Bush clearing is well advanced at the 2500-hectare site, which was made available by the WA government, even though Woodside is not expected to announce a final decision about whether or not it will build the plant until the first half of next year. It also needs federal government approval to proceed.
Meanwhile, community opposition to the project is growing rapidly. A loose coalition of environmentalist groups has launched a national campaign to stop the project, supported by Aboriginal people desperate to protect sacred heritage sites and ancient graves.
WA Premier Colin Barnett had threatened to compulsorily acquire the land without compensation if Aboriginal Traditional Owners refused to sign contracts that cleared the way for work to begin at James Price Point.
The traditional owners’ representative body corporate, the Kimberley Land Council, signed a series of agreements with the government and Woodside last year, a deal that left many Broome people of all races shocked and angry.
Some Aboriginal leaders signed reluctantly, convinced it was their only way to a better life.

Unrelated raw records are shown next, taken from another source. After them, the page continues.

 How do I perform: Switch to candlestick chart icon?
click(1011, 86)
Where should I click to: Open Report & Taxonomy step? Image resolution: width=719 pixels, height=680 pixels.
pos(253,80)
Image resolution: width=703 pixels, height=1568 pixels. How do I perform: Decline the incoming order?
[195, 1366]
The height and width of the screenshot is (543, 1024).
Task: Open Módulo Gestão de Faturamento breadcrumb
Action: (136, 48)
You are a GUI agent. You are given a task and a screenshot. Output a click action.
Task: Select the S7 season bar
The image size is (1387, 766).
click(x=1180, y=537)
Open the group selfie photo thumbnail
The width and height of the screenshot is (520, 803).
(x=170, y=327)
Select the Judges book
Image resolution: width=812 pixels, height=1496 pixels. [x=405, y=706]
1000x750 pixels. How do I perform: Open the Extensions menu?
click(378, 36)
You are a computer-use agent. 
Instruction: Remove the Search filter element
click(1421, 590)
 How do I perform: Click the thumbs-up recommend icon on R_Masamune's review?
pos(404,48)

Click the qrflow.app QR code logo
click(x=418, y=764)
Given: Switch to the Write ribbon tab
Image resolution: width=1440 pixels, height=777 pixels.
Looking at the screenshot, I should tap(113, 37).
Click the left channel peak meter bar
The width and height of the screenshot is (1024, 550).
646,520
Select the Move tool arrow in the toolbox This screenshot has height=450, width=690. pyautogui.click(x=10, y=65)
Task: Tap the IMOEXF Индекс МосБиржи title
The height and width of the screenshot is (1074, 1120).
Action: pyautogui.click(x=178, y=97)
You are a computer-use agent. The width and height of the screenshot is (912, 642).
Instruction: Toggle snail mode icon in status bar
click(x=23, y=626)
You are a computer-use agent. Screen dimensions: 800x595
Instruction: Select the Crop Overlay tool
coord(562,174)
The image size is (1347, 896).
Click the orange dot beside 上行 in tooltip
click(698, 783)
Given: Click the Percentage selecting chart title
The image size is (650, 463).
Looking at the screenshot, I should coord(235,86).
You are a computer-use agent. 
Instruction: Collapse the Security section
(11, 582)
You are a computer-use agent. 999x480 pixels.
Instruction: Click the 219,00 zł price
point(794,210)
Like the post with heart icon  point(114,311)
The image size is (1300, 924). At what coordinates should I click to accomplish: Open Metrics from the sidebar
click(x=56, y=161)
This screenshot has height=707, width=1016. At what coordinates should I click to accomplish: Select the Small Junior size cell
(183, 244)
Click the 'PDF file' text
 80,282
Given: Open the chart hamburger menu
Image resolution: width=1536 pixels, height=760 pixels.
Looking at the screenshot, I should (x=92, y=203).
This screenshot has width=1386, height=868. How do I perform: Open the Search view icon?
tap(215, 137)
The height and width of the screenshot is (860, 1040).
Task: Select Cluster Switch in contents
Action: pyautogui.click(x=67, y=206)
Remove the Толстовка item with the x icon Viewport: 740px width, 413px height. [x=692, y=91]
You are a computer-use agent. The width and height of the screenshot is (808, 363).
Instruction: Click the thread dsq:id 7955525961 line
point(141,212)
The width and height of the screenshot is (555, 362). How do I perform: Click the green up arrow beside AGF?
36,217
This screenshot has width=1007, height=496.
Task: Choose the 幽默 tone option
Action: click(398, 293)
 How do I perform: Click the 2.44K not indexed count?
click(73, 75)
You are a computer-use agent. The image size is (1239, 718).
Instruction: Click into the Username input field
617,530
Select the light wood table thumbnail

They were promised benefits worth $1.5 billion over the next 30 years in the form of better housing, education, jobs and health care. “Why should we have to give up our land to get the kind of benefits all Australians are entitled to anyway?” says Dr Anne Poelina, an indigenous woman and deputy shire president of Broome, who was speaking as a private individual. (Mayor Graeme Campbell was out of town and unavailable for comment.)
Poelina belongs to one of numerous old Broome families strongly opposing the development at James Price Point, which Aborigines call Walmadan.”Why has the state government taken over such a big area of land from our local government to give to an international mining group?” she says.
“The mining industry is heavily supported by the government already, everything from diesel fuel subsidies to tax concessions. This is just more corporate welfare.”